Somehow it makes you want to fly away with them. You don’t see many macaws anymore – they’re almost extinct. It makes people feel sad, when we ought to feel sad for all the other creatures that make less of an exhibition of themselves. What about the armadillos? Wasps? Weasels? Hyenas? Humans only care about things that look pretty; the hyenas can go to hell with their stinking, sarcastic laugh. On those sorts of days when the macaws came, I just wanted to hide myself among them and fly away to the edge of the sky, until I ran out of air.
I remember myself as a little girl, eight years old, and Auntie Florinda, who was already twelve. The two of us were following a tiny trail of those ‘foot-washer’ ants, traipsing halfway round the world. They were devouring the rose garden, the devil in insect guise, and there were three or four of us in our little gang plotting against them. Hugging onto their leaves, they marched forwards in contented ignorance. We, submerged in the night, followed behind their big red heads, lanterns in our hands and eyes fixed on the trail, the chewed-off rose leaves bleeding on the backs of the heartless, hungry, big-bummed insects.
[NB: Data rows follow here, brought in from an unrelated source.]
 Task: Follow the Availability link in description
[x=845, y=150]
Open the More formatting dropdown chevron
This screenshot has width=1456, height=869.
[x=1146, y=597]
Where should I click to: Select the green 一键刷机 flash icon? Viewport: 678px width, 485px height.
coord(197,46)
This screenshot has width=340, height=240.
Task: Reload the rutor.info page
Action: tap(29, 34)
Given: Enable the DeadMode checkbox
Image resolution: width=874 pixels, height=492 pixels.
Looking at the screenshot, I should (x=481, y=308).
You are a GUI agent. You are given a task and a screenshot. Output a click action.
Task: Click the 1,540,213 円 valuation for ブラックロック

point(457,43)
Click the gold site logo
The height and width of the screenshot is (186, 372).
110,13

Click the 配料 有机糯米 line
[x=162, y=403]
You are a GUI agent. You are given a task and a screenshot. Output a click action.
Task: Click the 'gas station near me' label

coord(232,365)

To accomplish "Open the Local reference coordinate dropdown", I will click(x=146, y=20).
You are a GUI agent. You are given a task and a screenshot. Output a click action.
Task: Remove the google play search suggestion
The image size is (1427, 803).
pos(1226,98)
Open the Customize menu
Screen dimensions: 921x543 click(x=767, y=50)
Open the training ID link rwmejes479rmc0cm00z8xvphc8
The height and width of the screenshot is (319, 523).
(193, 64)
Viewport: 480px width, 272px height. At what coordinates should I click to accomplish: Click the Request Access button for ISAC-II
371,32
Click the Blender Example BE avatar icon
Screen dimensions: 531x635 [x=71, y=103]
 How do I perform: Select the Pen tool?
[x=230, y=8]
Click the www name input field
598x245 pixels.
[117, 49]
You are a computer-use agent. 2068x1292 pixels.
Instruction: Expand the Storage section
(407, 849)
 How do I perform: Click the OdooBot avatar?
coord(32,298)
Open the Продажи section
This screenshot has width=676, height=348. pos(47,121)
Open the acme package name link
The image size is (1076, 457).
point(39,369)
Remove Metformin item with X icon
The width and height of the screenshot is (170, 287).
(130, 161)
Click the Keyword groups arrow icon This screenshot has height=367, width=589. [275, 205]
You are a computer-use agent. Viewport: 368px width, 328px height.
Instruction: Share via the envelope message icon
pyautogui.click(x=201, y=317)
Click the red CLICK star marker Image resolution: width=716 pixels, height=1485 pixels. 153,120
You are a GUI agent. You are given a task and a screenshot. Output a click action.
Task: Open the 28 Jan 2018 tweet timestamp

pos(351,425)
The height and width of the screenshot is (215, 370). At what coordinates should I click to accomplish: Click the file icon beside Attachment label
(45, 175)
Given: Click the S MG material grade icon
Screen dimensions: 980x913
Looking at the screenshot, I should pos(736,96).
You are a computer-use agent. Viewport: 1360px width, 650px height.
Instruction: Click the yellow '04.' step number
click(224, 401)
Regardless of the sacrifice, their tiny bodies stayed glued to their prize. If we pulled them by their bodies, trying to separate them from the leaves, they might well lose their heads (and many did), but never the leaves; they never let go of the leaves.
We went on and on and still didn’t find the entrance to their nest, never actually got to the oldest bit, the daddy nest. It was all a great mystery; the ants imposed a strict code of secrecy. They had their own grandiose highway of intense, interstate, international traffic – perhaps more important than our national highway. The scent of the night, thick with dew, lay on our brows, floating over us.
Auntie Florinda was all eyes, a jaguar watching her prey, completely engrossed in their movements. At times she ran fast, taking care not to tread on the highway, worn bare and sunken into the ground by all the bugs’ toing and froing. Discovering the epicentre was as difficult as tracking down the source of a piece of vile gossip. Ants don’t give away secrets; their organisation is impenetrable, their home a sanctuary. We spent whole days and nights in the search, always starting again where we’d stopped the night before. We would stick little red tags to mark where we’d got to, so we wouldn’t get lost – a painstaking and meticulous business. Whenever we discovered one of their hideouts, we could do whatever we liked before administering the coup de grâce, but we never found the source we were looking for, never pinned down the queen’s hiding place. To our endless delight, Auntie used to come up with all sorts of suggestions about how and when the battle would end. The discovery would be celebrated with a little jet of kerosene, or maybe a firecracker to start with. Then would come the alcohol – an enormous explosion, set off by a medium-sized homemade bomb – and that would be that! It was a real war we were planning, and the corpses of those big-headed bugs would go flying in all directions. It was the beginning of the end. We skipped back into the house, breathing the air of conquering heroes: cool, clear, pure.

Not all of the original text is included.